Il garante autonomo, invece, potrà contestare le stesse solo quando siano in violazione di norme imperative, come nel caso degli interessi usurari.
E’ invece discusso in giurisprudenza se questi possa contestare anche l’anatocismo.  
2) Nullità della fideiussione omnibus senza indicazione dell’importo massimo garantito
L’art. 1938 c.c. prevede che “La fideiussione può essere prestata anche per un’obbligazione condizionale o futura con la previsione, in quest’ultimo caso, dell’importo massimo garantito”.
Senza indicazione dell’importo massimo garantito, la fideiussione per obbligazioni future è nulla. 
3) Nullità della fideiussione redatta su moduli ABI del 2003
Una parte della giurisprudenza ha ritenuto nulle le fideiussioni stipulate in base al modello ABI 2003 in quanto l’AGCM prima, e la Banca d’Italia poi, hanno ritenuto contrarie alla normativa antitrust ex Legge n. 287/1990 alcune clausole di tale modello contrattuale.

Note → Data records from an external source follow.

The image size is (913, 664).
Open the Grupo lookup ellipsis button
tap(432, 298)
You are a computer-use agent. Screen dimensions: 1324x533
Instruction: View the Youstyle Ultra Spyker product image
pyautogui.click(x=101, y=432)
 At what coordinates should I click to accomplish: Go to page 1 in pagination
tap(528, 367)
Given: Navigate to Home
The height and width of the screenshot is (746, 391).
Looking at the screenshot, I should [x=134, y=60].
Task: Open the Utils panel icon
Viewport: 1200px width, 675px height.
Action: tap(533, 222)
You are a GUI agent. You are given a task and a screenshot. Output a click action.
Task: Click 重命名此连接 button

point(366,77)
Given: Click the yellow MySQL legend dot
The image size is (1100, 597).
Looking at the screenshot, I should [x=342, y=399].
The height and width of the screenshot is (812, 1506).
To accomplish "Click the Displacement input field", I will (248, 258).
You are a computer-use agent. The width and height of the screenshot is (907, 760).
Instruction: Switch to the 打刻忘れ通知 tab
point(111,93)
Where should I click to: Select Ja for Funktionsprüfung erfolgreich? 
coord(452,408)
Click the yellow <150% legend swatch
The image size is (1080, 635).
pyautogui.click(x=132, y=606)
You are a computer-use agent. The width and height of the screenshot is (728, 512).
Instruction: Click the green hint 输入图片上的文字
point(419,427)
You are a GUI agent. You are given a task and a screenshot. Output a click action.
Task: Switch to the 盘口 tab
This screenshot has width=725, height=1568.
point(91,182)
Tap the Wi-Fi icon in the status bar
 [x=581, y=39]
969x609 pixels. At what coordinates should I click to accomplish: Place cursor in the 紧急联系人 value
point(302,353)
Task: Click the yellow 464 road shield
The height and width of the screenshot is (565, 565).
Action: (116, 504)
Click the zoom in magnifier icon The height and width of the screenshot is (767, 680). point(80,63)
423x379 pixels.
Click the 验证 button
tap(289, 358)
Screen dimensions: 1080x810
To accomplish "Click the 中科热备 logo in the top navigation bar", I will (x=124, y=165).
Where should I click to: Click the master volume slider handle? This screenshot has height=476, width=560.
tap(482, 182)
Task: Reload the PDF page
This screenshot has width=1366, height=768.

4) Nullità della garanzia personale per mala fede del creditore che aggrava la situazione personale del debitore
L’art. 1956 c.c. prevede che “Il fideiussore per un’obbligazione futura è liberato se il creditore, senza speciale autorizzazione del fideiussore, ha fatto credito al terzo, pur conoscendo che le condizioni patrimoniali di questo erano divenute tali da rendere notevolmente più difficile il soddisfacimento del credito”.  
5) Annullabilità per conflitto di interessi ex art. 1394 c.c.
E’ annullabile la garanzia personale rilasciata dalla società in favore di un’altra dello stesso gruppo, il cui amministratore era anche amministratore della società garantita.
 
6) Decadenza della garanzia personale per decorso del termine ex art. 1957 c.c.
L’art. 1957 c.c. al 1° comma dispone che “Il fideiussore rimane obbligato anche dopo la scadenza dell’obbligazione principale, purché il creditore entro sei mesi abbia proposto le sue istanze contro il debitore e le abbia con diligenza continuate.
Per interrompere tale termine, non basta una diffida ma occorre un’azione giudiziale. 
7) Prescrizione della garanzia personale
In ogni caso, le garanzie personali sono soggette al termine di prescrizione ordinario di dieci anni ex art. 2946 c.c., decorrente dal momento in cui la garanzia poteva essere fatta valere. 
8) Nullità per falsa sottoscrizione della garanzia
La garanzia personale è nulla anche per effetto della falsa sottoscrizione dell’atto di garanzia. Una CTU grafologica potrà appurare l’eventuale autenticità o meno della stessa.